Determining the role of transient receptor potential channel A1 (TRPA1) and TRPV1 in prostaglandin E2 (PGE2) and bradykinin (BK) induced isolated primary jugular neurons. The TRPA1 antagonist HC-030031 (HC, 0.1 μM; white bars); TRPV1 antagonist JNJ17203212 (JNJ, 10 μM; striped bars); and a combination of HC+JNJ (black bars) were assessed for their ability to inhibit (A) 1 μM PGE2 and (B) 10 μM BK responses in isolated guinea pig jugular neurons. HC or JNJ partially inhibited PGE2 and BK responses, whereas HC+JNJ almost completely abolished increases in [Ca2+]i. Data are presented as mean ± SEM of N=3–5, n=10–19 observations, calculated as % inhibition of agonist responses. **(p<0.01) and ***(p<0.0001) indicate statistical significance, paired t-test comparing responses in the same neuron. Veh, vehicle for the antagonist (0.1% dimethyl sulfoxide).

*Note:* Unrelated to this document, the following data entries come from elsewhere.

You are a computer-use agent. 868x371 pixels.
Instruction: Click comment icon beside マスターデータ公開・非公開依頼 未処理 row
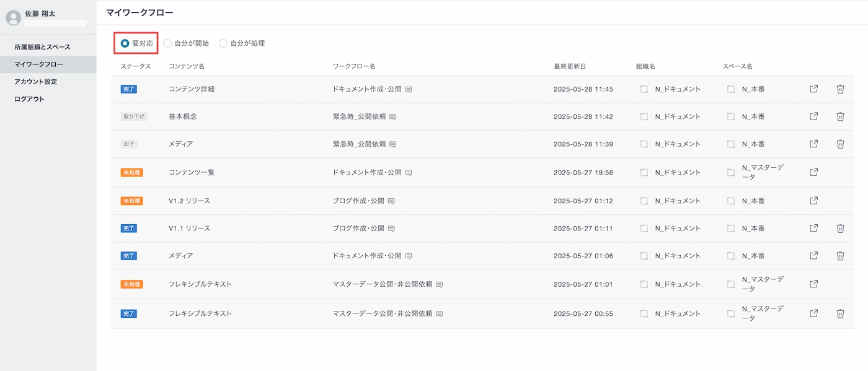[x=439, y=284]
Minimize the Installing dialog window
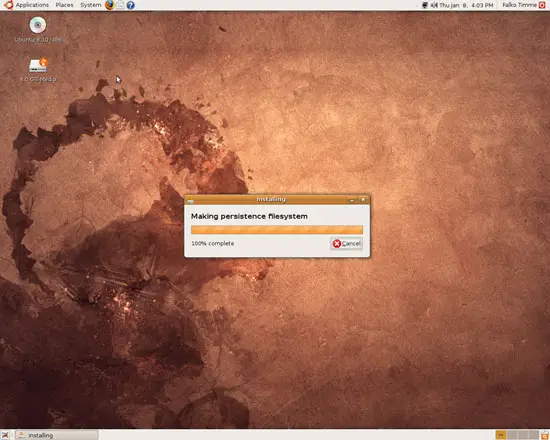Screen dimensions: 550x440 tap(352, 200)
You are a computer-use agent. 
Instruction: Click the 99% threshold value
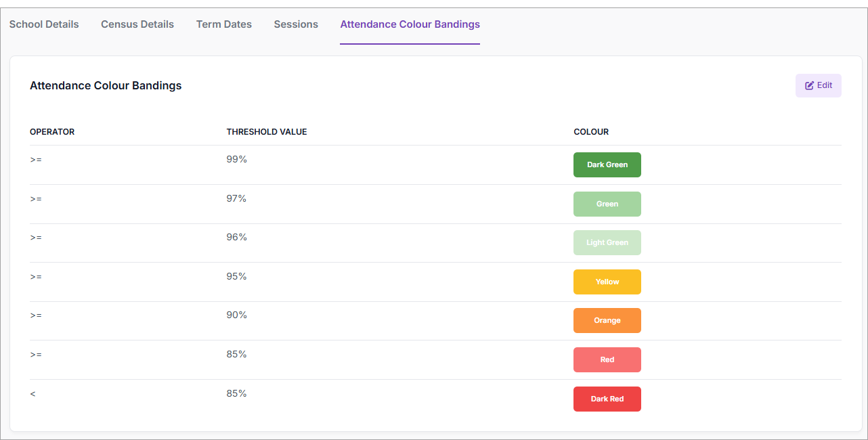tap(236, 159)
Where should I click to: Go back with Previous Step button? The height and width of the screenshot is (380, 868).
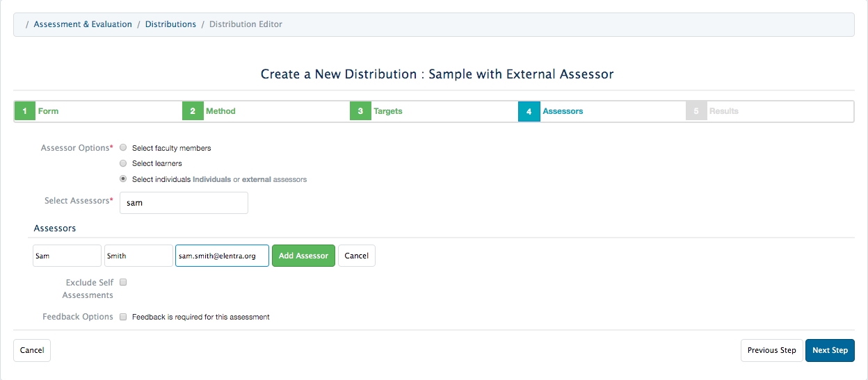[771, 350]
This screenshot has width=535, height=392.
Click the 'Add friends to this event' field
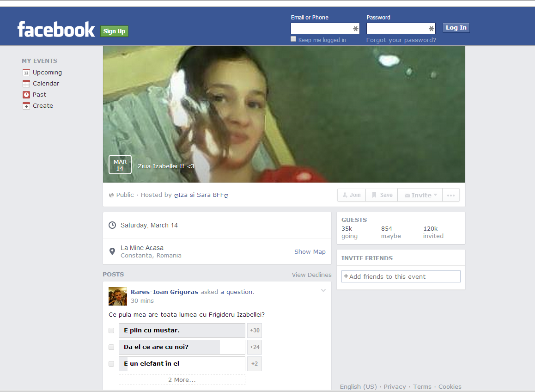pyautogui.click(x=401, y=276)
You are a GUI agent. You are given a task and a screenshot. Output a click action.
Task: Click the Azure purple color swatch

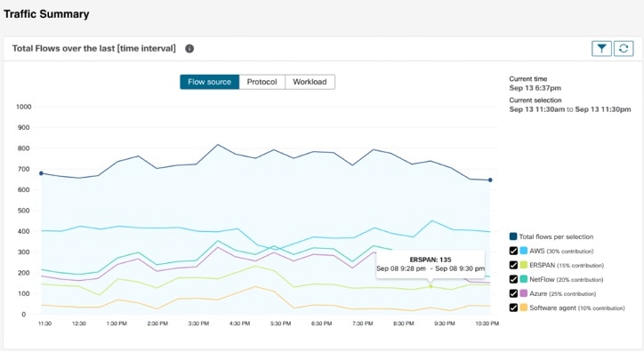coord(523,293)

TRPA1 antagonism with HC partially inhibited PGE2 and BK responses in the guinea pig isolated vagus nerve (44±5% and 47±3%, respectively). Additionally, TRPV1 antagonism with CAPZ or JNJ also partially inhibited PGE2 (45±3% and 48±4%, respectively) and BK responses (55±3% and 49±8%, respectively) (p<0.05). When used in combination, HC+JNJ abolished vagus nerve responses to PGE2 (90±4%) and BK (95±4%) (p<0.0001; figure 4A,B). To further confirm these results the experiments were repeated in a second species. The mouse was chosen because we have access to Trpa1−/− and Trpv1−/− mice, and have previously shown that mouse vagus responds in a similar fashion to human isolated vagus.10 ,26 Knockdown of the TRPA1 or TRPV1 gene was confirmed by genotyping (figure 4C). Vagal nerve activation induced by acrolein and capsaicin were initially assessed to ensure phenotypical loss of TRPA1 and TRPV1 responses (data not shown). The results obtained in guinea pigs were then confirmed by comparing the magnitude of stimulation of the endogenous tussive agents in wild-type mice to that of Trpa1−/− and Trpv1−/− animals. The Trpa1−/− and Trpv1−/− responses to PGE2 and BK stimulation were approximately half those seen in wild-type mouse vagal tissue (p<0.01; data not shown).

Figure 4

Determining the role of transient receptor potential channel A1 (TRPA1) and TRPV1 in prostaglandin E2 (PGE2) and bradykinin (BK) induced sensory nerve activation. The TRPA1 antagonist HC-030031 (HC 10 μM; white bars), TRPV1 antagonists capsazepine (CAPZ 10 μM; grey bars) and JNJ17203212 (JNJ 100 μM; striped bars), and a combination of HC+JNJ (black bars) were assessed for their ability to inhibit PGE2 (10 μM) and BK (3 μM in guinea pig and human, and 1 μM in mouse tissue) isolated vagus nerve responses. (A, B) HC, CAPZ or JNJ partially inhibited PGE2 and BK responses in isolated guinea pig vagus tissue, whereas, HC+JNJ almost completely abolished nerve activation. (C) Knockdown of the TRPA1 or TRPV1 gene was verified by genotyping. Bands were expected at 317 bp for wild-type and 184 bp for Trpa1−/− ; and 984 bp for wild-type and 600 bp for Trpv1−/− mice. C, water (negative control); bp, base pair. (D, E) HC, CAPZ or JNJ partially inhibited PGE2 and BK responses in isolated wild-type mouse vagus tissue, whereas, HC+JNJ almost completely abolished nerve activation. In agreement with this, sensory nerves taken from genetically modified mice Trpa1−/− or Trpv1−/− tested in combination with the alternative TRPV1 or TRPA1 antagonist also largely eliminated sensory nerve responses to PGE2 and BK. (F, G) HC and JNJ partially inhibited PGE2 and BK responses in human isolated vagal tissue, whereas, HC+JNJ abolished nerve depolarisation. Example traces are shown above, where black lines represent agonist incubation (2 min), and grey bars represent antagonist incubation (10 min). Scatter plots of % inhibition are shown below and time and magnitude scales for the traces are shown in the top left hand corner. Data are presented as mean ± SEM of n=6 observations for guinea pig and mouse experiments, and n=2–3 for human experiments, calculated as % inhibition of agonist responses. *(p<0.05), **(p<0.01) and ***(p<0.0001) indicate statistical significance, paired t-test comparing responses in the same piece of nerve. Veh, vehicle for the antagonist (0.1% dimethyl sulfoxide).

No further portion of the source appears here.